Os pedidos de habitação social demoram, em média, 2 anos a serem analisados. Foto: Arquivo

A CDU acusou, este sábado, a Câmara do Porto de rejeitar a esmagadora maioria dos pedidos de habitação social, alertando para uma “situação dramática”.

“A esmagadora maioria dos pedidos de habitação social que entraram na DomusSocial [empresa municipal de habitação] desde Maio de 2010 têm vindo a ser arquivados”, refere a coligação num comunicado distribuído este sábado, numa conferência de imprensa.

Segundo a CDU, os munícipes que solicitam habitação social recebem da empresa um ofício-tipo indicando que a procura é “manifestamente superior à disponibilidade actual do parque habitacional”, pelo que não é possível atender ao pedido.
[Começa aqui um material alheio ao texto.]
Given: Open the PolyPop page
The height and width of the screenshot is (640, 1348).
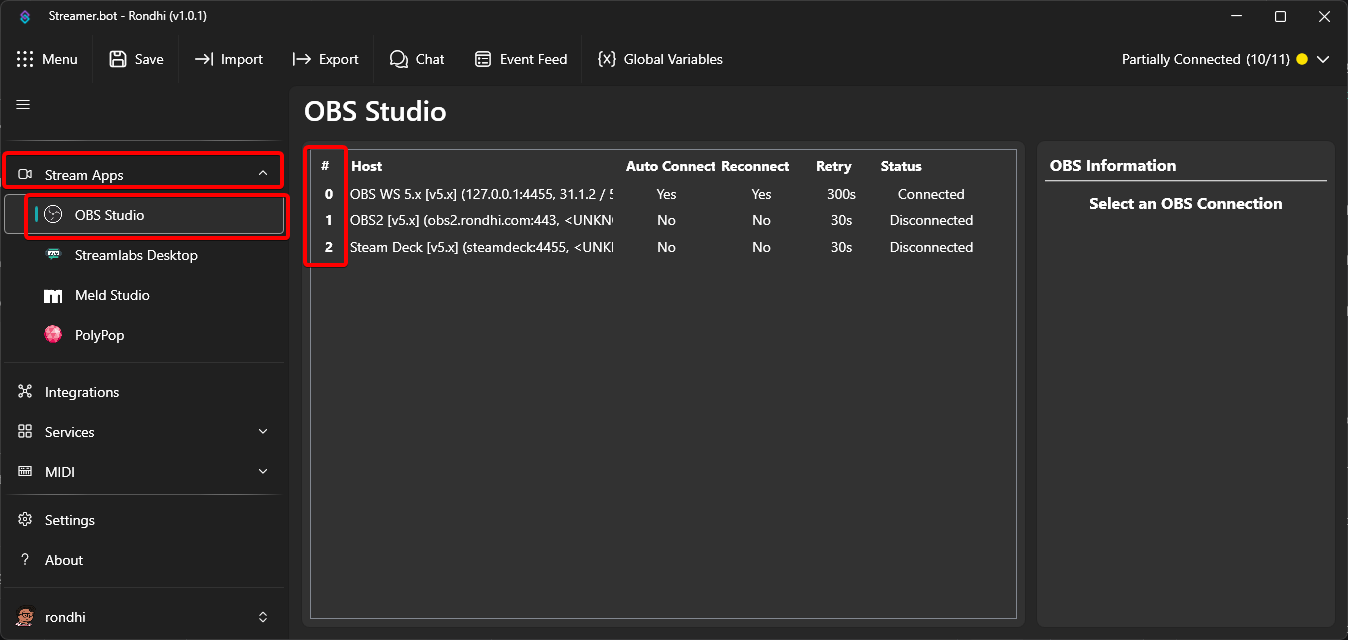Looking at the screenshot, I should pos(99,335).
A CDU já tinha alertado para a suspensão da admissão dos pedidos de habitação municipal e diz agora que a coligação PSD/CDS na câmara “decidiu voltar” a aceita-los. No entanto, rejeita-os sem que os processos sejam analisados por parte dos serviços municipais.

Além disso, diz a CDU que os pedidos de habitação demoram, em média, 2 anos a serem analisados, a que acresce mais de um ano até à entrega das chaves da casa.

“Esta incapacidade de resposta da Câmara Municipal do Porto à maioria dos pedidos de habitação municipal não é tolerável, até porque o Porto é um dos municípios onde mais se têm feito sentir as consequências da crise económica e social”, refere o comunicado.

A CDU adianta ainda que recebe semanalmente “relatos dramáticos” de famílias e propõe medidas que, num prazo de 3 anos, permitiram disponibilizar mais 600 fogos, além dos 500 que anualmente são libertados nos bairros.

Entre essas medidas, está a “imediata ocupação das dezenas de habitações” que estão recuperadas e devolutas, nomeadamente no centro histórico.

Tornar mais célere o processo de reabilitação das habitações dos bairros municipais é outra das sugestões, bem como intervenções no bairro Rainha D. Leonor, S. Vicente de Paulo, Eirinhas, Noeda e Torres de Santa Luzia.